Binary Heap — Mathematical Foundations and Complexity Theory¶
Table of Contents¶
- Formal Definition
- Correctness Proof — sift-up / sift-down Loop Invariants
- Tight O(n) Build-Heap Proof
- Amortized Analysis of Heap Sort
- Lower Bounds for Priority Queues
- Cache-Oblivious Heap Analysis
- Randomized and Average-Case Analysis
- Implicit vs Pointer Heaps — Space-Time Trade-offs
- Comparison with Alternatives (asymptotics + constants)
- Open Problems and Research Directions
- Summary
1. Formal Definition¶
A binary heap is a complete binary tree embedded in an array A[1..n] (1-indexed for convenience) where the index arithmetic encodes the tree structure and a shape invariant plus an order invariant must hold simultaneously.
Definition 1.1 (Implicit embedding).

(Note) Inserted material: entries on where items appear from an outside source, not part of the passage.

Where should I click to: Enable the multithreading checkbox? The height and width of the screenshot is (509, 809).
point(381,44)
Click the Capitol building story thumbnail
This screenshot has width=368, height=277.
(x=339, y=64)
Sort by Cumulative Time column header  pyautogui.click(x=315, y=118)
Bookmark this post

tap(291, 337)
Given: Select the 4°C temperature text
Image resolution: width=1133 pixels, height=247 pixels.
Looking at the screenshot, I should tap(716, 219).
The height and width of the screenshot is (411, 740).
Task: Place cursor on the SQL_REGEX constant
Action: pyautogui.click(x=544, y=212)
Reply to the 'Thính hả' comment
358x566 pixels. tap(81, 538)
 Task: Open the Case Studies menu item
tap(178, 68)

For i ∈ {1, …, n}: - parent(i) = ⌊i/2⌋ for i > 1 - left(i) = 2i - right(i) = 2i + 1
Definition 1.2 (Shape invariant — completeness). The set of occupied indices is exactly {1, 2, …, n}. Equivalently, levels 0, 1, …, ⌊log₂ n⌋ − 1 are completely filled, and the bottom level is filled left-to-right.

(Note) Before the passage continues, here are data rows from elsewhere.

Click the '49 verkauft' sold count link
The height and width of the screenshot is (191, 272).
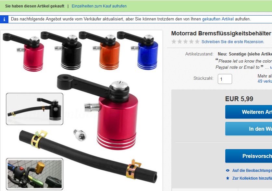[x=265, y=81]
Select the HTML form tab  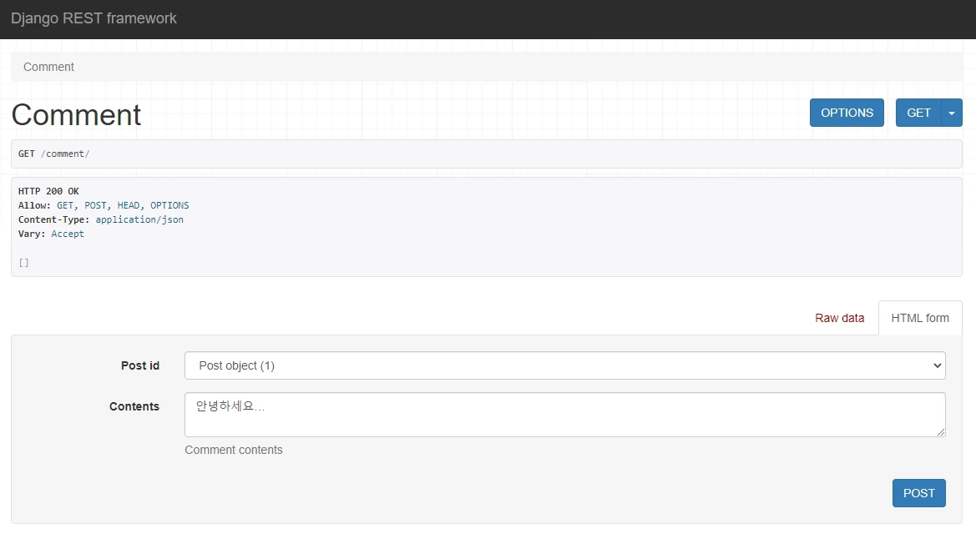click(919, 318)
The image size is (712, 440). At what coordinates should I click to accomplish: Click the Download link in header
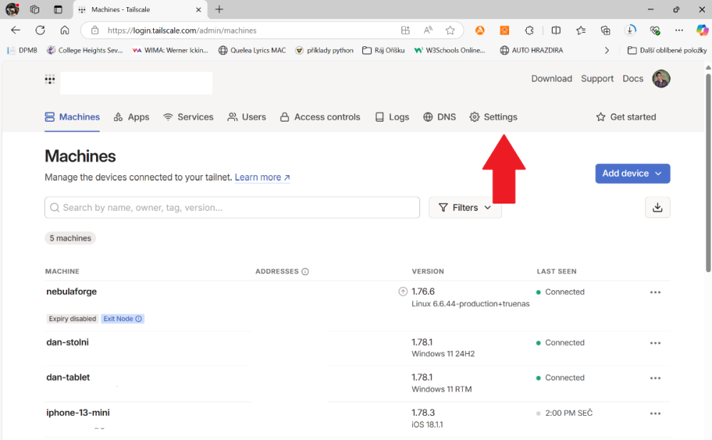click(x=551, y=79)
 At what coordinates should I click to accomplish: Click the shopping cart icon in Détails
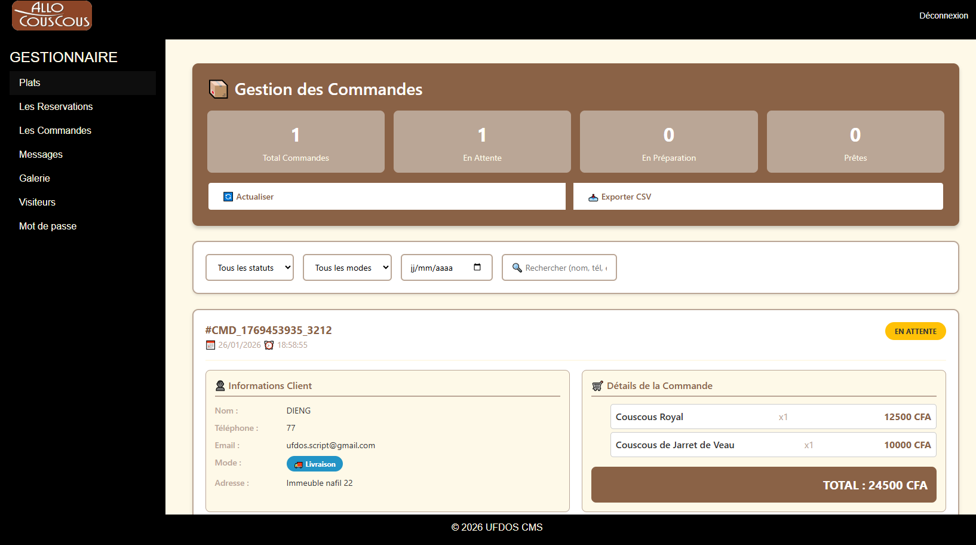597,386
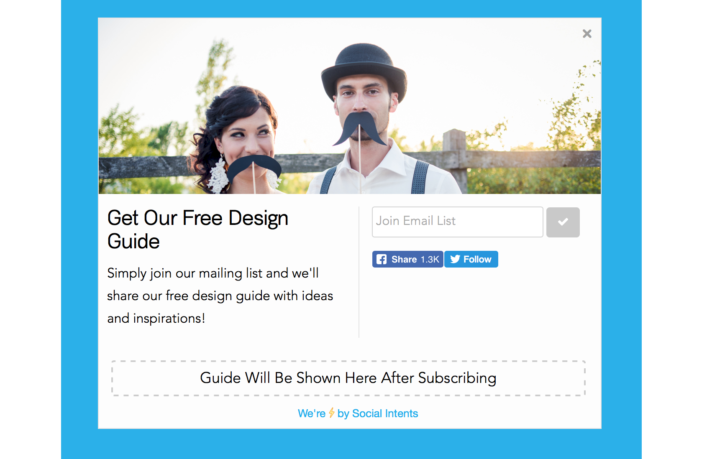Click the Join Email List field
The width and height of the screenshot is (707, 459).
click(458, 222)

Definition 1.3 (Min-heap order predicate).
Equivalently, for alli ≤ ⌊n/2⌋: A[i] ≤ A[2i] and (if 2i+1 ≤ n) A[i] ≤ A[2i+1]. A valid binary heap is a pair (A, n) satisfying both the shape invariant and HeapOrder(A, n). Max-heaps are obtained by reversing the inequality. We use min-heaps throughout unless noted.
Proposition 1.4 (Height bound). The height h(n) = ⌊log₂ n⌋. Hence any root-to-leaf path has length at most ⌊log₂ n⌋. This is the only structural fact used in every subsequent complexity proof.
Proposition 1.5 (Level cardinality). Level ℓ (with the root at level 0) has at most 2^ℓ nodes, and a complete heap on n nodes has exactly ⌈n / 2^(ℓ+1)⌉ nodes at height ℓ (height measured from the leaves up). This identity is the algebraic core of the O(n) build proof in §3.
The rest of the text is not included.